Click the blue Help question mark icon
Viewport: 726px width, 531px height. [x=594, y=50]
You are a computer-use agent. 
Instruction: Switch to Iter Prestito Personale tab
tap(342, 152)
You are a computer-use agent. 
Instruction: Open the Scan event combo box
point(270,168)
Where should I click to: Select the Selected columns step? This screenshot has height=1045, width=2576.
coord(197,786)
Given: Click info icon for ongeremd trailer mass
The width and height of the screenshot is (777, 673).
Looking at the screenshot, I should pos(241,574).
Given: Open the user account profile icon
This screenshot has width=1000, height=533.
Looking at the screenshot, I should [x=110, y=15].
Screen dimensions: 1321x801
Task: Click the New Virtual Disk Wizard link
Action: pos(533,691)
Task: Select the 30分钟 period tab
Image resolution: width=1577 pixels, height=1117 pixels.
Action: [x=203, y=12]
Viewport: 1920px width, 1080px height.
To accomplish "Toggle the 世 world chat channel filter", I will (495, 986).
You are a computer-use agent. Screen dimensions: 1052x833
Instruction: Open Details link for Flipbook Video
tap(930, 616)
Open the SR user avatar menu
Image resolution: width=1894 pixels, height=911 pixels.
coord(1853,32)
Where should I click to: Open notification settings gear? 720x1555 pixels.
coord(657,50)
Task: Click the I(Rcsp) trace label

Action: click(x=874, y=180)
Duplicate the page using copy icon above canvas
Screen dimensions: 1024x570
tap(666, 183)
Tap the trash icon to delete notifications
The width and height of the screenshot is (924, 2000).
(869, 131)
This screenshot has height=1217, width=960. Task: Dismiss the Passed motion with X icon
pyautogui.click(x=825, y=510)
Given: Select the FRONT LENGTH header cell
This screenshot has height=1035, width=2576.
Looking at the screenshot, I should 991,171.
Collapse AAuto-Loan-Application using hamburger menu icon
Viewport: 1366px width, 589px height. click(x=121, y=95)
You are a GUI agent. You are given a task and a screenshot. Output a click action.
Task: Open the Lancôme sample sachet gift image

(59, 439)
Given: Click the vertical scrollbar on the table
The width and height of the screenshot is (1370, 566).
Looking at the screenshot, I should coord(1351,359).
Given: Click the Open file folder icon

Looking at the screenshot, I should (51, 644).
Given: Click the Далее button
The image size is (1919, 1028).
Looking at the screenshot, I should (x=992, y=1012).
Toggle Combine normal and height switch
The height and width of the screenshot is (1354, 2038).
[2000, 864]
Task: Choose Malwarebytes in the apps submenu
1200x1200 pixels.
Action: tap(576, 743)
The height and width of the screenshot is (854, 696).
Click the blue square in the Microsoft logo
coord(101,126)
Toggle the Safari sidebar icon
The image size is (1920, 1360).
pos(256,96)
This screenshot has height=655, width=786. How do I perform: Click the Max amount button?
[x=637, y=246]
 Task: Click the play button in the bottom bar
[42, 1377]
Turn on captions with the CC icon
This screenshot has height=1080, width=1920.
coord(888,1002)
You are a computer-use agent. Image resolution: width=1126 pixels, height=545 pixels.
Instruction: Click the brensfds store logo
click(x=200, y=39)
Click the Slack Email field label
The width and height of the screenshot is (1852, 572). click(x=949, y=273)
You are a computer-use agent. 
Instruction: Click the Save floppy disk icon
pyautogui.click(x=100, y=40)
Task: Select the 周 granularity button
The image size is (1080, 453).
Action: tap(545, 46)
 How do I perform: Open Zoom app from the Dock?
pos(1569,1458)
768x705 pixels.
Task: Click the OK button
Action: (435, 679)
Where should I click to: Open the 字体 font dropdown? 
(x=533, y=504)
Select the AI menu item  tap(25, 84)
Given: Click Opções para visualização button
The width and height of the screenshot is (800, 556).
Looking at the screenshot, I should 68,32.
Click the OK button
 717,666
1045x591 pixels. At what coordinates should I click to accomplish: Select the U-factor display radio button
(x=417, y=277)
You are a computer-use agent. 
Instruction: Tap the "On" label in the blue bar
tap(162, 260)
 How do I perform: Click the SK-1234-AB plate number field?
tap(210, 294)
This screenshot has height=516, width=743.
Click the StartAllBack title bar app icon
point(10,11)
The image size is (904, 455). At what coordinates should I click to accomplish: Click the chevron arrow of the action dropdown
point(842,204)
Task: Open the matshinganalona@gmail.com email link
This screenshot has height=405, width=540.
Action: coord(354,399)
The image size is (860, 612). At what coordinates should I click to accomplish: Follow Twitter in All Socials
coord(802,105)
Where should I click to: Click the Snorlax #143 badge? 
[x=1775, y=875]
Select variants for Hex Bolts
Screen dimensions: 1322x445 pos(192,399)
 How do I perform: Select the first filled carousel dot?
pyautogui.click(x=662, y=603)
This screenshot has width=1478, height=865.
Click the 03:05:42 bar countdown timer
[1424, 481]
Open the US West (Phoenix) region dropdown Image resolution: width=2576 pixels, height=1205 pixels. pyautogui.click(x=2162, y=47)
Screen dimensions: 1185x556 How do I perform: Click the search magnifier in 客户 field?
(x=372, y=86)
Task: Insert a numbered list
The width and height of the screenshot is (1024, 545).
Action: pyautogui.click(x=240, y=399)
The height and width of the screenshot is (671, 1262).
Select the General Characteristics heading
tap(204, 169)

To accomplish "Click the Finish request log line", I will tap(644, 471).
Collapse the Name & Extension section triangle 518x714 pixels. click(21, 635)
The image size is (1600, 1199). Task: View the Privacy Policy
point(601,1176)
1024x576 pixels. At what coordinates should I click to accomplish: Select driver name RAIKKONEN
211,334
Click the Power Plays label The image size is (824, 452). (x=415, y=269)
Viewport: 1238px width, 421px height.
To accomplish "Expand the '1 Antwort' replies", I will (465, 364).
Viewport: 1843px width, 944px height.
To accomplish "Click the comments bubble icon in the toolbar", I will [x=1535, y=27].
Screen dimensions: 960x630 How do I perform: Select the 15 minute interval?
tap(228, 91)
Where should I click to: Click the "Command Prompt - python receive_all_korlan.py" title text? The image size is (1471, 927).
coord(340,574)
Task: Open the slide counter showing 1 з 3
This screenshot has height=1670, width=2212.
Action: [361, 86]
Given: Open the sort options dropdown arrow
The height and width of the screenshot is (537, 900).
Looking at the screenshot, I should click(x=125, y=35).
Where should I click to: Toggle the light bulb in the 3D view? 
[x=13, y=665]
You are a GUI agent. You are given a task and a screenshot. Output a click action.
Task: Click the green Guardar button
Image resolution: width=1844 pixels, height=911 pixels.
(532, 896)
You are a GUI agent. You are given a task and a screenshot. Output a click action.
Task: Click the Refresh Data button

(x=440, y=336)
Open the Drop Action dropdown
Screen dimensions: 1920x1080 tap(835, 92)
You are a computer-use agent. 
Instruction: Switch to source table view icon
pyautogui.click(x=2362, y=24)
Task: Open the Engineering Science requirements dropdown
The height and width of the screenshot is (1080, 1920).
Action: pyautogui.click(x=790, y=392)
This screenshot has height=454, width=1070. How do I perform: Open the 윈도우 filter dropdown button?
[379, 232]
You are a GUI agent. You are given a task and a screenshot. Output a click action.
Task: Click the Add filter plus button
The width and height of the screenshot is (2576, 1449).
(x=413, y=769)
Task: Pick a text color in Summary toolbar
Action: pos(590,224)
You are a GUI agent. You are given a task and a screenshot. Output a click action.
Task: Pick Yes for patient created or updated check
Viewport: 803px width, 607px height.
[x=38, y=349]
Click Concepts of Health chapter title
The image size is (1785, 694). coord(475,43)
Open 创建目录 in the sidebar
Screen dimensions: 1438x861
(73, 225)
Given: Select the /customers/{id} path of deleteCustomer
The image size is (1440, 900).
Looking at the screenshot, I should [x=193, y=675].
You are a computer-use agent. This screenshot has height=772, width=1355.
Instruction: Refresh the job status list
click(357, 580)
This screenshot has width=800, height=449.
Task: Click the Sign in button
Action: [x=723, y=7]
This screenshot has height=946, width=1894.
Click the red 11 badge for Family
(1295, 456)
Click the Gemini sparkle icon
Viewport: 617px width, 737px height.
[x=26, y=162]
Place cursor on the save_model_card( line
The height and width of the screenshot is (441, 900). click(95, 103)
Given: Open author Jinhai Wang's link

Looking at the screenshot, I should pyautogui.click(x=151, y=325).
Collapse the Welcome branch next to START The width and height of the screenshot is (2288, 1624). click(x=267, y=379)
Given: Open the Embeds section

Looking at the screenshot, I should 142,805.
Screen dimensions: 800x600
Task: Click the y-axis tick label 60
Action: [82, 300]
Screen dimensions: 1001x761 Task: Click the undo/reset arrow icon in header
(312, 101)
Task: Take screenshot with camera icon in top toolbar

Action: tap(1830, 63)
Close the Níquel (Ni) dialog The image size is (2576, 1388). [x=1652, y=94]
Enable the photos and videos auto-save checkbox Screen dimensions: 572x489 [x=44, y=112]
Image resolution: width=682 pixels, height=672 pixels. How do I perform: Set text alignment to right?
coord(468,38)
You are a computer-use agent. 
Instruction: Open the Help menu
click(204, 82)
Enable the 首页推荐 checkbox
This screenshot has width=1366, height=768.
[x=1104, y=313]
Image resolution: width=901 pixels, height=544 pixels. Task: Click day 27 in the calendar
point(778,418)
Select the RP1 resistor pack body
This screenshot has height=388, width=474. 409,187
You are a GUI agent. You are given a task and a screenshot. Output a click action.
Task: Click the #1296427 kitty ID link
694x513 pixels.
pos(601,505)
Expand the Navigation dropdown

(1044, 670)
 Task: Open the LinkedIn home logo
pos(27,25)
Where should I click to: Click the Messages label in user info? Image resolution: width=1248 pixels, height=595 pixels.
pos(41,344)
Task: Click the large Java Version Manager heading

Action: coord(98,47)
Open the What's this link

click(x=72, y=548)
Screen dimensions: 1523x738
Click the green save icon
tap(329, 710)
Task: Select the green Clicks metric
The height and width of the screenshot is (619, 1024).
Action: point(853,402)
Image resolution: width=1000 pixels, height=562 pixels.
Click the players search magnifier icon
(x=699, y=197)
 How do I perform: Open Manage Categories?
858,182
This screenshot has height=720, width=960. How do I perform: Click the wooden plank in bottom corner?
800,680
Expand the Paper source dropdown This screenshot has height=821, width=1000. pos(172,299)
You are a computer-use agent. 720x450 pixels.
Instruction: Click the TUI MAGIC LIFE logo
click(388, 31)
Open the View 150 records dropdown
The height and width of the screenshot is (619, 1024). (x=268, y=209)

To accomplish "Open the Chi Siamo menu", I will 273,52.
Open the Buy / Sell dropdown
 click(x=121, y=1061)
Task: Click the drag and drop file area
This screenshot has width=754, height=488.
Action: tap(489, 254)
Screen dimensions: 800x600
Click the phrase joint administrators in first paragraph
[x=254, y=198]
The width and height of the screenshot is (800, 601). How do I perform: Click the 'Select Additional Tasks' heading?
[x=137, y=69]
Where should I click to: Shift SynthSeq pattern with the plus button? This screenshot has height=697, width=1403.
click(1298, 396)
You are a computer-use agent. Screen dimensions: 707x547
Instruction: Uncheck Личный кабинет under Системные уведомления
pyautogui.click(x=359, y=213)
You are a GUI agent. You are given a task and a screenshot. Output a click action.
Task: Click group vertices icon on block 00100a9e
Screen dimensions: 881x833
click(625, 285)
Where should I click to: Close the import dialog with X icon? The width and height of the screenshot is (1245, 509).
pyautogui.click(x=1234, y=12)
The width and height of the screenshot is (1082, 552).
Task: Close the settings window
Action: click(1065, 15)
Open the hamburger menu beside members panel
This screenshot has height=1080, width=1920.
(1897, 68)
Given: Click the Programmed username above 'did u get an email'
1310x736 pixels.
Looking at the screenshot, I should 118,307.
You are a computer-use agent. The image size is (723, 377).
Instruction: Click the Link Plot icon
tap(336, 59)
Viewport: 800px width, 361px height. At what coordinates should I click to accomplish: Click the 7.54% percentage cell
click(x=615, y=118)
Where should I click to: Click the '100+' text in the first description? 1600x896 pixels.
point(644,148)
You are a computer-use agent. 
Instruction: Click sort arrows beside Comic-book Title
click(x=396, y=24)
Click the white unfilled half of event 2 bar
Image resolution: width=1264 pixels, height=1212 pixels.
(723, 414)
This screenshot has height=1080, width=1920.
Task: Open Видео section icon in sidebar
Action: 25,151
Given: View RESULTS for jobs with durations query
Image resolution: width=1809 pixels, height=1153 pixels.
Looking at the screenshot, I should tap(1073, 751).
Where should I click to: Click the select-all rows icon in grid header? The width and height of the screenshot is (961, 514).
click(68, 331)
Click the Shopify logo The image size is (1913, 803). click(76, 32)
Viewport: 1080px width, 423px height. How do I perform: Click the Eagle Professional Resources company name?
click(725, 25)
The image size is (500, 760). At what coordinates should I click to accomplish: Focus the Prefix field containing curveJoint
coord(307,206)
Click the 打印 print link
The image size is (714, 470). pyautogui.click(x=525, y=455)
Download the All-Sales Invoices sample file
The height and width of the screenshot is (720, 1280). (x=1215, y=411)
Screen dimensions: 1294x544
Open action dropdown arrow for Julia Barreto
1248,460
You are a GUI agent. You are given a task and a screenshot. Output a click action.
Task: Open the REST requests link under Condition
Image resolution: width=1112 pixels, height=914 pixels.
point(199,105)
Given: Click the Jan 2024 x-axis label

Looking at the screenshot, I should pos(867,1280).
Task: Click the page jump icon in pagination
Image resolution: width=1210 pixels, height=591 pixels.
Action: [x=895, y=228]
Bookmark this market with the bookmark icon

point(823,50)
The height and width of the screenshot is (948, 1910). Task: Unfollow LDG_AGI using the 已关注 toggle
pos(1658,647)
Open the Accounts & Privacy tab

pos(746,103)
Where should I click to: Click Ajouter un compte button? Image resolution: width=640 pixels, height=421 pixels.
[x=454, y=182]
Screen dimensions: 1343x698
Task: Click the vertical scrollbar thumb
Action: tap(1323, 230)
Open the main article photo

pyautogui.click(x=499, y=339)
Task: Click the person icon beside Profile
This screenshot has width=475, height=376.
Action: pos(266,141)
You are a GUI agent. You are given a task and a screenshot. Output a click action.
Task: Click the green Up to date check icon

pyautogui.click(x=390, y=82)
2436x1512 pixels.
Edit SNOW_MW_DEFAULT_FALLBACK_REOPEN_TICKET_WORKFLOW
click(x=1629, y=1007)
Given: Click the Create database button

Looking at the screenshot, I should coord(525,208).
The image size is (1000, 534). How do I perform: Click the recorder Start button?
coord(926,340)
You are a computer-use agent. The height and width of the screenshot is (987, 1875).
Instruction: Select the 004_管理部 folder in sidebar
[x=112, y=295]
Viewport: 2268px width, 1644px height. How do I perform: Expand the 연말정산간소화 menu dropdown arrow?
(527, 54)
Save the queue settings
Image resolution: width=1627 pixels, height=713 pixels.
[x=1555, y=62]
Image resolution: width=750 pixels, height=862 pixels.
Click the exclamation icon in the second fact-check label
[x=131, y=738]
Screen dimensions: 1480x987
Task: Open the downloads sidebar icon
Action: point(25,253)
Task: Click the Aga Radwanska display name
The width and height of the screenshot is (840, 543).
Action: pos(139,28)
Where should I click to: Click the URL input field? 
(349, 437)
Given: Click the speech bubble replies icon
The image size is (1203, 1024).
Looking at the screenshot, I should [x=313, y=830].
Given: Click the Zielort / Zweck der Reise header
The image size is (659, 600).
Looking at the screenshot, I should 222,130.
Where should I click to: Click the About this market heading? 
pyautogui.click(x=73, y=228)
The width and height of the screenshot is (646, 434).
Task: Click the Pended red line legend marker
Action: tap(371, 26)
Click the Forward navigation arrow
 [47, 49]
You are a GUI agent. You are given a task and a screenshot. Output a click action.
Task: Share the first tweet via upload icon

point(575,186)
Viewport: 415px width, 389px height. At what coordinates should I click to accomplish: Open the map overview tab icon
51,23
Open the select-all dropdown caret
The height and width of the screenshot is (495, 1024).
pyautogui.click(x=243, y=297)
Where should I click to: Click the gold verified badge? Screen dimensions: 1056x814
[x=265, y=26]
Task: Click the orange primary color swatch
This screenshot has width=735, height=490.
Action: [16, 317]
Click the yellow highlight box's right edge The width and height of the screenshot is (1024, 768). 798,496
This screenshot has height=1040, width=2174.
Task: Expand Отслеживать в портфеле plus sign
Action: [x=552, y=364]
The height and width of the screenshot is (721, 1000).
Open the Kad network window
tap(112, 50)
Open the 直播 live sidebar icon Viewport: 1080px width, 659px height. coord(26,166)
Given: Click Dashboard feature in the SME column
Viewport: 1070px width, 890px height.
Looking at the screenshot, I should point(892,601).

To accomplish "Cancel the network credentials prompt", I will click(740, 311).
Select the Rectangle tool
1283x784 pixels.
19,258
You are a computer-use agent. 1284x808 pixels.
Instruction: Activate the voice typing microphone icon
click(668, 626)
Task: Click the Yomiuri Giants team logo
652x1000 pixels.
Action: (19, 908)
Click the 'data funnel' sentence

Set problem:
Copy everything from the line containing "Task: Click the large" down to the line containing "click(1298, 396)", switching "green" to "blue" and leaving the rest unchanged.

Full output:
Task: Click the large Java Version Manager heading

Action: coord(98,47)
Open the What's this link

click(x=72, y=548)
Screen dimensions: 1523x738
Click the blue save icon
tap(329, 710)
Task: Select the blue Clicks metric
The height and width of the screenshot is (619, 1024).
Action: point(853,402)
Image resolution: width=1000 pixels, height=562 pixels.
Click the players search magnifier icon
(x=699, y=197)
 How do I perform: Open Manage Categories?
858,182
This screenshot has height=720, width=960. How do I perform: Click the wooden plank in bottom corner?
800,680
Expand the Paper source dropdown This screenshot has height=821, width=1000. pos(172,299)
You are a computer-use agent. 720x450 pixels.
Instruction: Click the TUI MAGIC LIFE logo
click(388, 31)
Open the View 150 records dropdown
The height and width of the screenshot is (619, 1024). (x=268, y=209)

To accomplish "Open the Chi Siamo menu", I will 273,52.
Open the Buy / Sell dropdown
 click(x=121, y=1061)
Task: Click the drag and drop file area
This screenshot has width=754, height=488.
Action: tap(489, 254)
Screen dimensions: 800x600
Click the phrase joint administrators in first paragraph
[x=254, y=198]
The width and height of the screenshot is (800, 601). How do I perform: Click the 'Select Additional Tasks' heading?
[x=137, y=69]
Where should I click to: Shift SynthSeq pattern with the plus button? This screenshot has height=697, width=1403.
click(1298, 396)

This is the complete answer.